A partisan weapon? Is this guy for real?
Garland whines about “conspiracy theories crafted and spread for the purpose of undermining public trust in the judicial process itself.” But as our Nate Jackson replied, the AG has it backward: His DOJ is undermining public trust. We’re just pointing it out.
As columnist Mollie Hemingway observes, “Threatening Americans that they better stop criticizing the corrupt DOJ should probably take care of the DOJ’s image problem with the American people.”
This complaint of victimization is now officially a pattern, given Garland’s Tuesday op-ed in The Washington Post, in which he decried the “escalation of attacks” and the “threats to defund particular department investigations” and the “conspiracy theories” and the “falsehoods.”
“We will not be intimidated by these attacks,” wrote Garland. “But it is absurd and dangerous that public servants, many of whom risk their lives every day, are being threatened for simply doing their jobs and adhering to the principles that have long guided the Justice Department’s work.”
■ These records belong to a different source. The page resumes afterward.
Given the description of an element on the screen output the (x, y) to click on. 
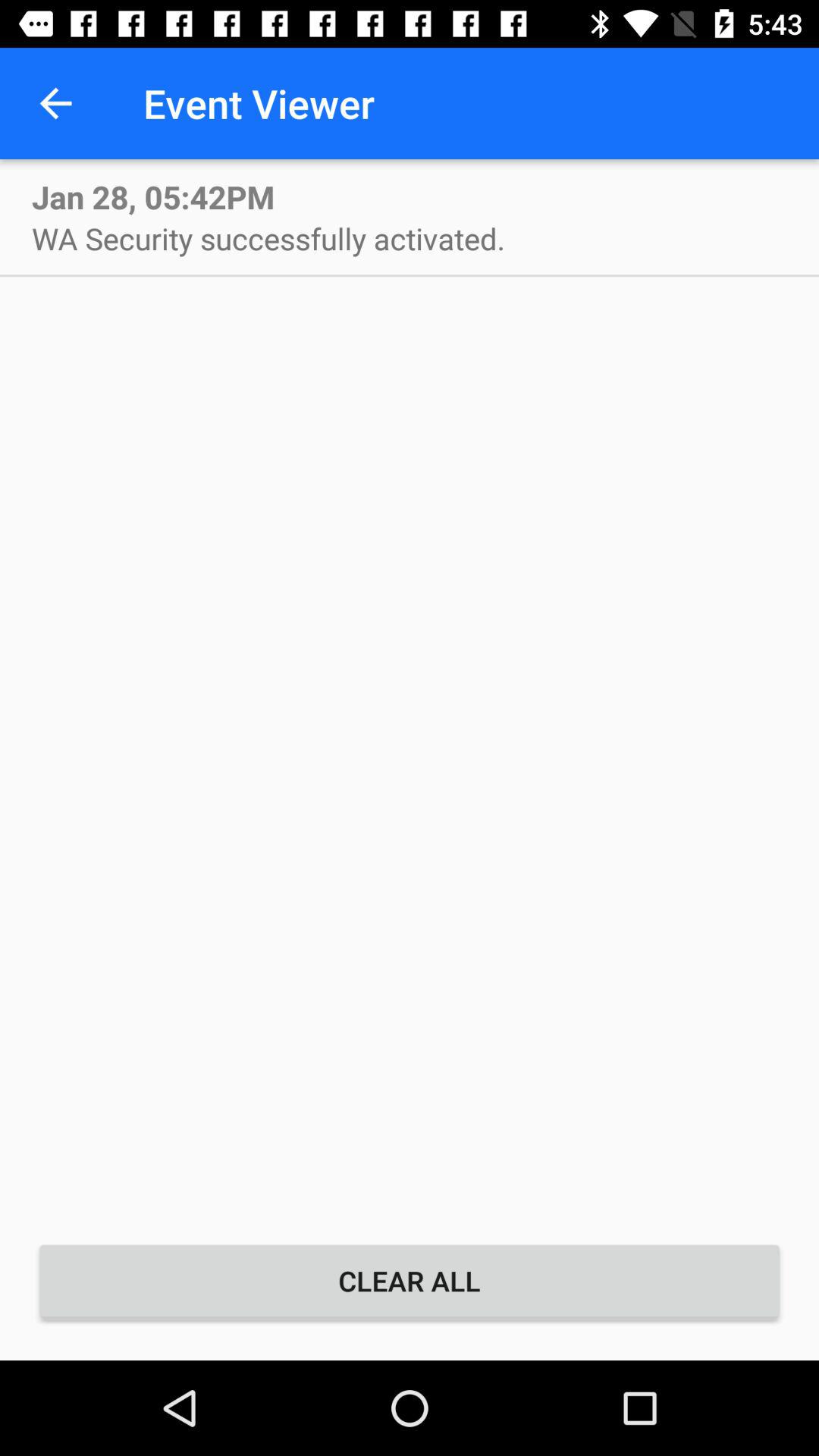
turn on item to the left of event viewer icon (55, 103)
Given the description of an element on the screen output the (x, y) to click on. 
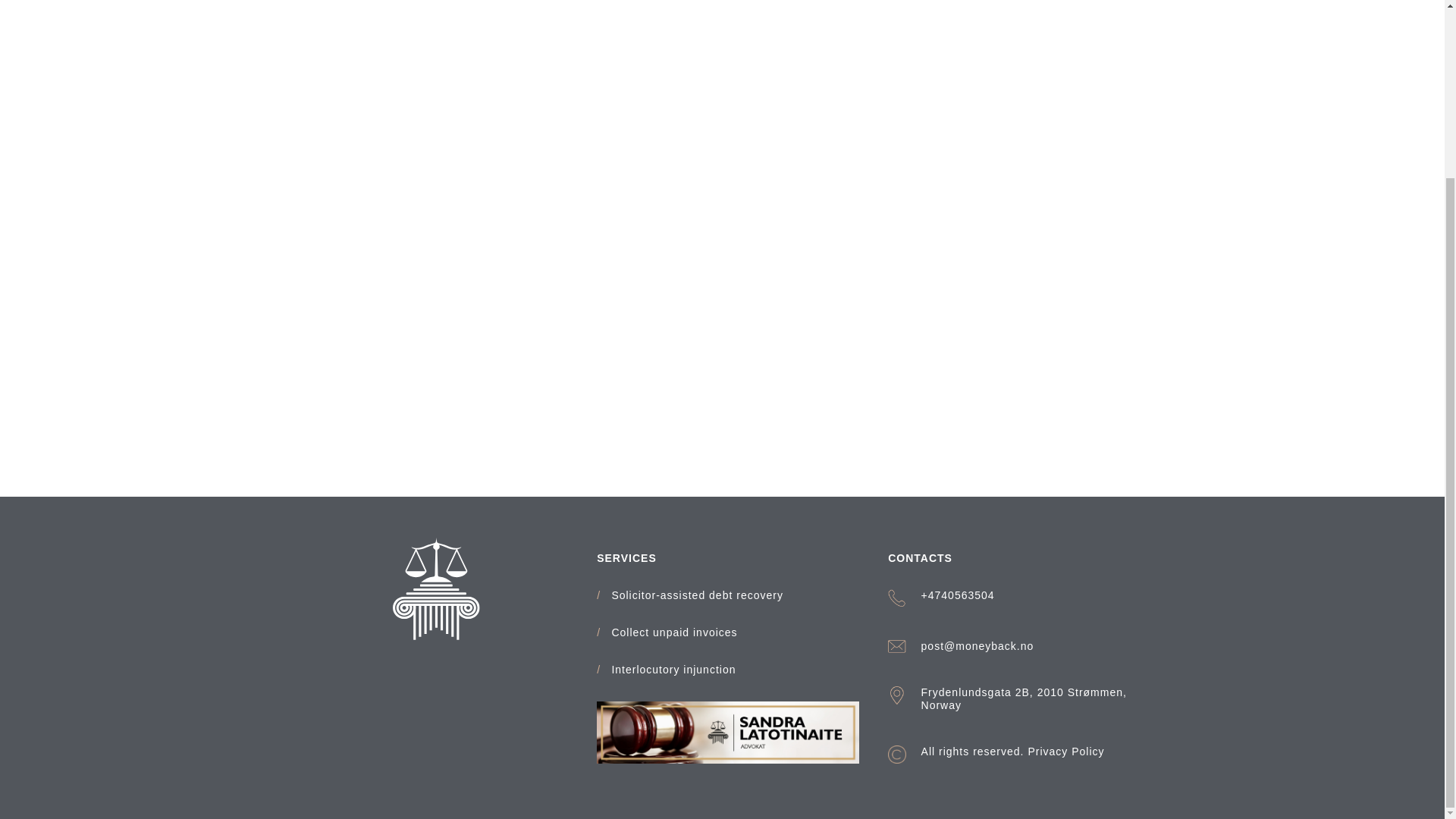
Interlocutory injunction (673, 669)
Privacy Policy (1065, 751)
Solicitor-assisted debt recovery (697, 594)
Collect unpaid invoices (673, 632)
Given the description of an element on the screen output the (x, y) to click on. 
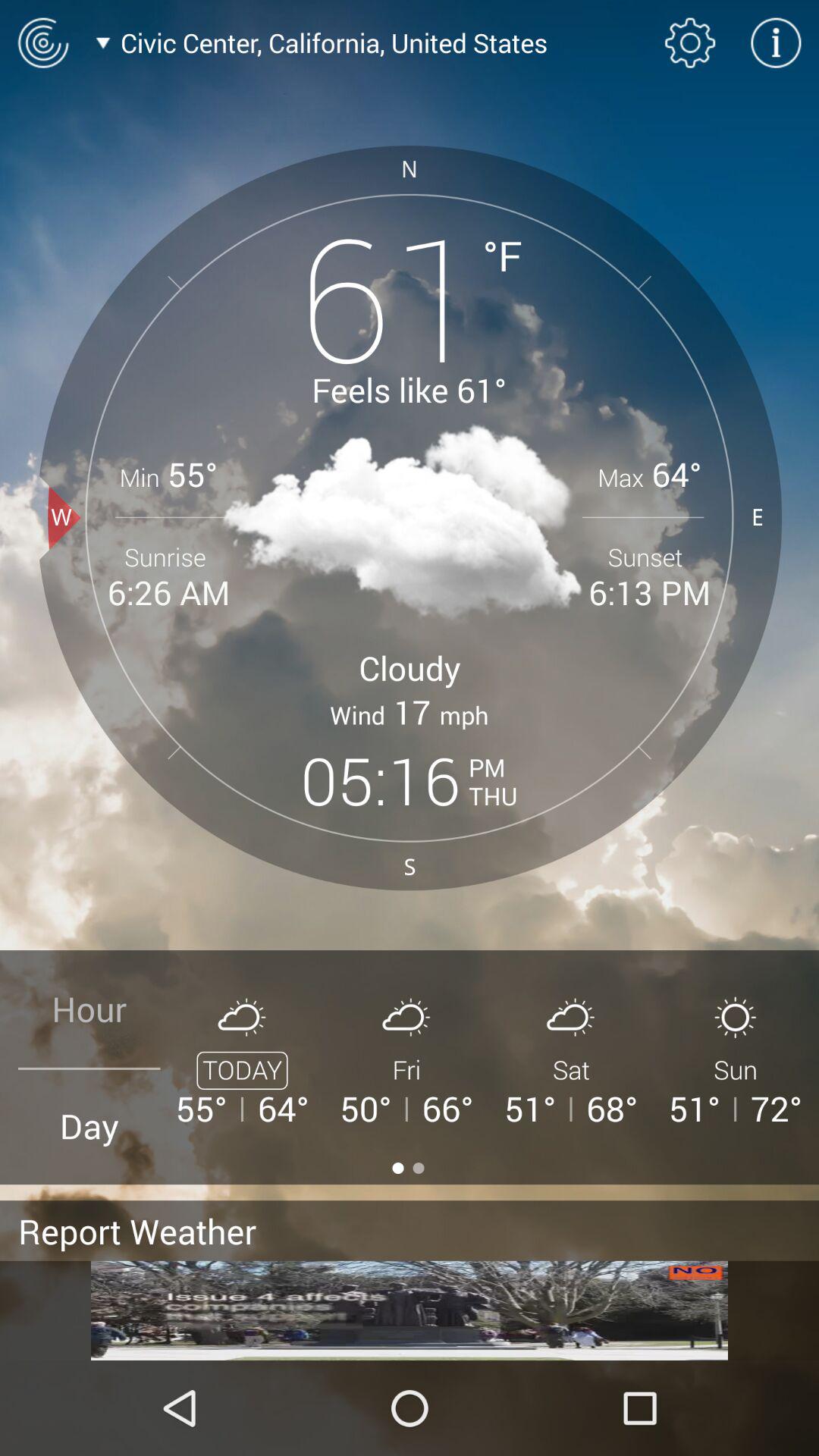
view settings (690, 42)
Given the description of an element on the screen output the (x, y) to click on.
No, Merrick, what’s absurd and dangerous is your own weaponization of the Department of Justice and the feeling that this engenders among half of the American people that we have a two-tiered justice system. As The Federalist’s John Daniel Davidson writes:
There’s no law in America against spreading “conspiracy theories” — just ask the entire corporate media that spent years spreading outlandish conspiracy theories about how Trump was a Russian agent. What’s more, many Americans now sincerely believe (with good reason) that in light of the ongoing lawfare against Trump, the judicial process itself is indeed compromised and undeserving of public trust. If these Americans are spreading what Garland thinks are “conspiracy theories” for the purpose of persuading their countrymen that the Justice Department is untrustworthy, that is their right as Americans.
Leftists such as Garland are like jihadists, both in their ideological zeal and in their disdain for everything except sheer power. Which is why they continually get the best of Republicans. So, enough of the Queensberry Rules. It’s time for the GOP to start dropping the gloves when the Democrats stonewall like Garland is doing. Otherwise, what’s to prevent the next administration official from doing the same thing when he gets hauled before Congress?
As for Garland’s thin skin, he should get out of the kitchen if he can’t stand the partisan heat. Either that or start behaving more like an attorney general and less like Luca Brasi.